__Aim of the exercise__
Convert the data below into a Markdown table with two columns, Row and Data line, giving each non-blank line its own row numbered in order.

__Exercise inputs__
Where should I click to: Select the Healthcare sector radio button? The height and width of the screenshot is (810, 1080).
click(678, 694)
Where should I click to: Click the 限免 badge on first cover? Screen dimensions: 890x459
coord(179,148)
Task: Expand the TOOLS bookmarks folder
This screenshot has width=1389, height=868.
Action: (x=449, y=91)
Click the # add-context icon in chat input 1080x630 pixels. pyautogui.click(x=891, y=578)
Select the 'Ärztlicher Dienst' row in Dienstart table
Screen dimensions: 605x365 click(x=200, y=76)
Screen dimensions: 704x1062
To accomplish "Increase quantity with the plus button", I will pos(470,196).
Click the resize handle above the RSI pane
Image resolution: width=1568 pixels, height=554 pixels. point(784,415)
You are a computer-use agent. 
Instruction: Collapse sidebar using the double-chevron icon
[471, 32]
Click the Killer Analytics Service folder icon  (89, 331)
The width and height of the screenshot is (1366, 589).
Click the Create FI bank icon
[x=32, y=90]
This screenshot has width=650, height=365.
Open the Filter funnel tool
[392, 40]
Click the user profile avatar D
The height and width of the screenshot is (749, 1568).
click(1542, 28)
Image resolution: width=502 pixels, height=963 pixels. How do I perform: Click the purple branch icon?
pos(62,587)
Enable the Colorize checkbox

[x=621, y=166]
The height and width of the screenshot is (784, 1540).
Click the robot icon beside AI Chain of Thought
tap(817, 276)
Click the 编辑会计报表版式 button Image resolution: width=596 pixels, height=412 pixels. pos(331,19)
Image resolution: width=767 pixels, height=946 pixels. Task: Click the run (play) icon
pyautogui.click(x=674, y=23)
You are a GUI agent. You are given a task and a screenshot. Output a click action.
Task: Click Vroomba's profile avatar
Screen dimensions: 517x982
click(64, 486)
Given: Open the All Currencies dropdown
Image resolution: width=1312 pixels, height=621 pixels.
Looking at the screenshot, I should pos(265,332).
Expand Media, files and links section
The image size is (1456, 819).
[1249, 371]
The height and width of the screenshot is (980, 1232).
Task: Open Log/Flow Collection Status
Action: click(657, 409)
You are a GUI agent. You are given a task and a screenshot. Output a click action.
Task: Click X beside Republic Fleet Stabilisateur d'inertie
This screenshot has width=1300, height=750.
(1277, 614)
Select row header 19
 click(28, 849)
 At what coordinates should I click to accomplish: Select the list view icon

__Reply__
| Row | Data line |
|---|---|
| 1 | Where should I click to: Select the Healthcare sector radio button? The height and width of the screenshot is (810, 1080). |
| 2 | click(678, 694) |
| 3 | Where should I click to: Click the 限免 badge on first cover? Screen dimensions: 890x459 |
| 4 | coord(179,148) |
| 5 | Task: Expand the TOOLS bookmarks folder |
| 6 | This screenshot has width=1389, height=868. |
| 7 | Action: (x=449, y=91) |
| 8 | Click the # add-context icon in chat input 1080x630 pixels. pyautogui.click(x=891, y=578) |
| 9 | Select the 'Ärztlicher Dienst' row in Dienstart table |
| 10 | Screen dimensions: 605x365 click(x=200, y=76) |
| 11 | Screen dimensions: 704x1062 |
| 12 | To accomplish "Increase quantity with the plus button", I will pos(470,196). |
| 13 | Click the resize handle above the RSI pane |
| 14 | Image resolution: width=1568 pixels, height=554 pixels. point(784,415) |
| 15 | You are a computer-use agent.  |
| 16 | Instruction: Collapse sidebar using the double-chevron icon |
| 17 | [471, 32] |
| 18 | Click the Killer Analytics Service folder icon  (89, 331) |
| 19 | The width and height of the screenshot is (1366, 589). |
| 20 | Click the Create FI bank icon |
| 21 | [x=32, y=90] |
| 22 | This screenshot has width=650, height=365. |
| 23 | Open the Filter funnel tool |
| 24 | [392, 40] |
| 25 | Click the user profile avatar D |
| 26 | The height and width of the screenshot is (749, 1568). |
| 27 | click(1542, 28) |
| 28 | Image resolution: width=502 pixels, height=963 pixels. How do I perform: Click the purple branch icon? |
| 29 | pos(62,587) |
| 30 | Enable the Colorize checkbox |
| 31 | [x=621, y=166] |
| 32 | The height and width of the screenshot is (784, 1540). |
| 33 | Click the robot icon beside AI Chain of Thought |
| 34 | tap(817, 276) |
| 35 | Click the 编辑会计报表版式 button Image resolution: width=596 pixels, height=412 pixels. pos(331,19) |
| 36 | Image resolution: width=767 pixels, height=946 pixels. Task: Click the run (play) icon |
| 37 | pyautogui.click(x=674, y=23) |
| 38 | You are a GUI agent. You are given a task and a screenshot. Output a click action. |
| 39 | Task: Click Vroomba's profile avatar |
| 40 | Screen dimensions: 517x982 |
| 41 | click(64, 486) |
| 42 | Given: Open the All Currencies dropdown |
| 43 | Image resolution: width=1312 pixels, height=621 pixels. |
| 44 | Looking at the screenshot, I should pos(265,332). |
| 45 | Expand Media, files and links section |
| 46 | The image size is (1456, 819). |
| 47 | [1249, 371] |
| 48 | The height and width of the screenshot is (980, 1232). |
| 49 | Task: Open Log/Flow Collection Status |
| 50 | Action: click(657, 409) |
| 51 | You are a GUI agent. You are given a task and a screenshot. Output a click action. |
| 52 | Task: Click X beside Republic Fleet Stabilisateur d'inertie |
| 53 | This screenshot has width=1300, height=750. |
| 54 | (1277, 614) |
| 55 | Select row header 19 |
| 56 |  click(28, 849) |
| 57 |  At what coordinates should I click to accomplish: Select the list view icon |